General

Below is a brief description of the different software suites and features that can be found within this user guide:

Inventory Suite

AGR is an Inventory Planning and Optimization solution that minimizes both inventory costs and shortages. It uses historical data to determine the forecast, which is calculated at item level for each location. The system then dynamically calculates order proposals from these forecast values and many other inputs. The order proposals can be adjusted in the AGR solution and when accepted transferred into ERP system. The Inventory suite includes a ’light’ version of the Planning suite, which can be found within the Plans tab, and is used for general sales and promotions planning.

inventory bar

Forecasting Engine

This manual describes an overview of the statistical techniques, statistics, and strategies that are implemented in the forecasting engine. It is not necessary that you fully understand, or even read, this manual in order to produce accurate forecasts with the product. Included in this manual is the short version for regular users. The long version for advanced users is available upon request. The information included in this manual provides a way for users with little statistical knowledge to find what they are looking for.

In the ever-changing business environment, it is essential to keep an ongoing review of the forecasting process. Automatic forecasting enables your company to reduce the time spent selecting forecasting methods, as the forecasting engine dynamically selects the most appropriate forecasting model to suit the sale pattern for your products. When the sale pattern changes the forecast changes with it.

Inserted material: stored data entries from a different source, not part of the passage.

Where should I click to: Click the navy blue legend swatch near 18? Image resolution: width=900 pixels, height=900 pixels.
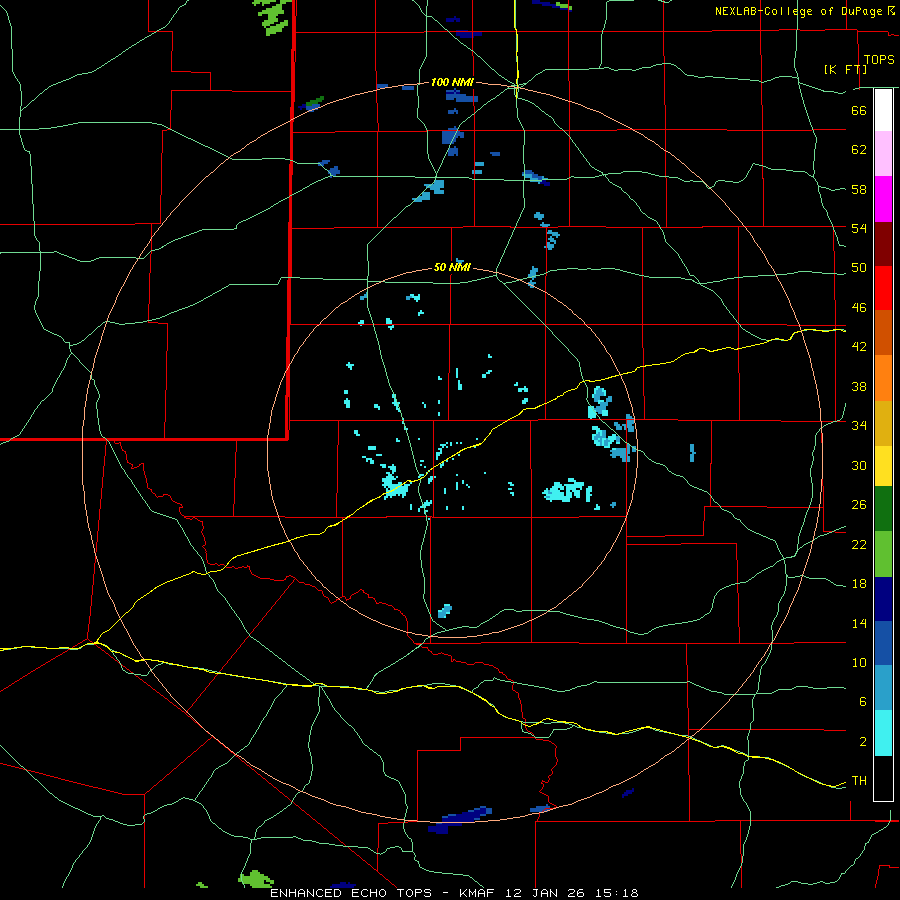pyautogui.click(x=883, y=598)
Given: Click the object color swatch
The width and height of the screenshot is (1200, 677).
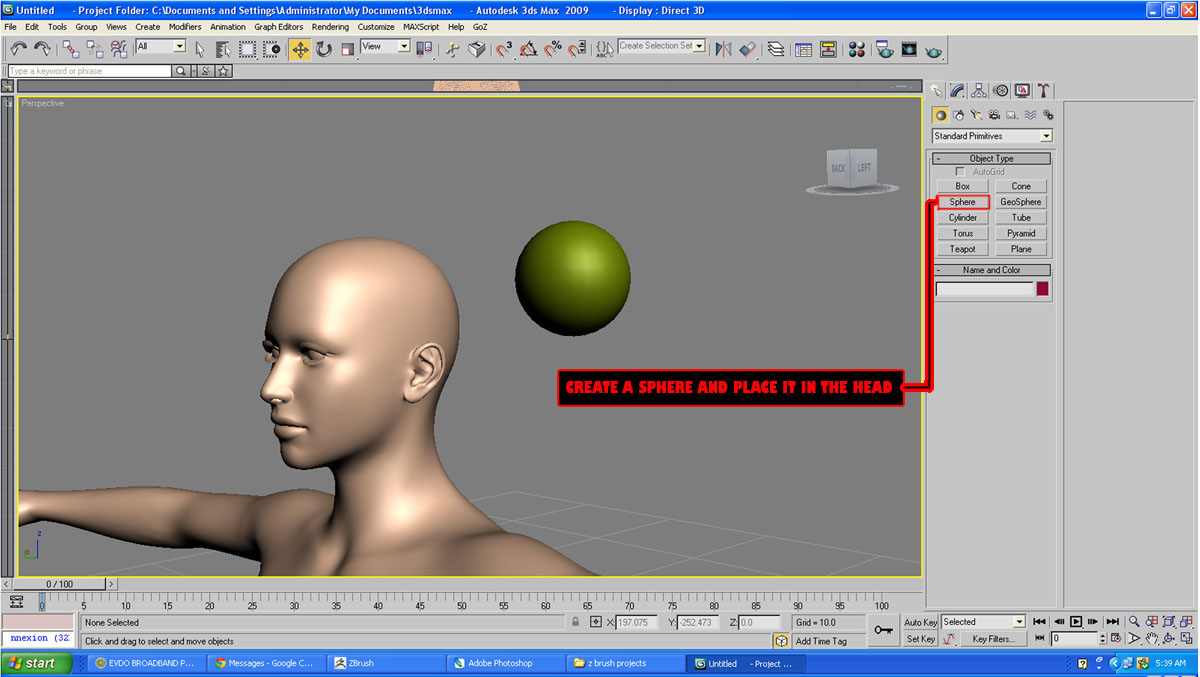Looking at the screenshot, I should click(1042, 289).
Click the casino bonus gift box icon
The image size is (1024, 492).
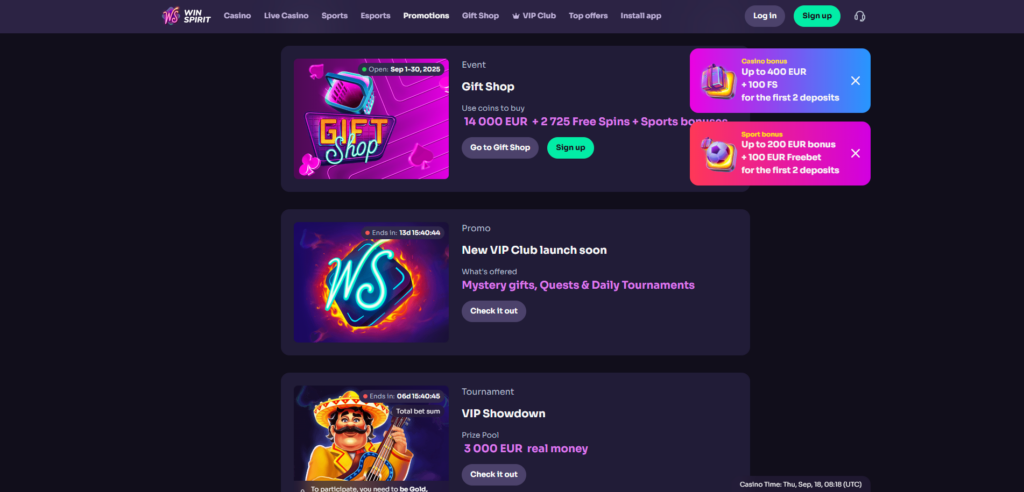(718, 81)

The forecasting methods used in the Forecasting module can be grouped into the following five categories:

  • Simple moving average
  • Exponential smoothing
  • Croston’s intermittent demand
  • Discrete distributions
  • Box-Jenkins (ARIMA)

The automatic selection is determined by which method gives the least forecasting error; keep in mind that every forecasting model available will produce errors, since while the world is changing the future will remain unpredictable.

To estimate the lowest forecasting error, thus the most fitted forecasting model, the forecasting engine does a repeated search through the historic data to minimize the sum of squared errors.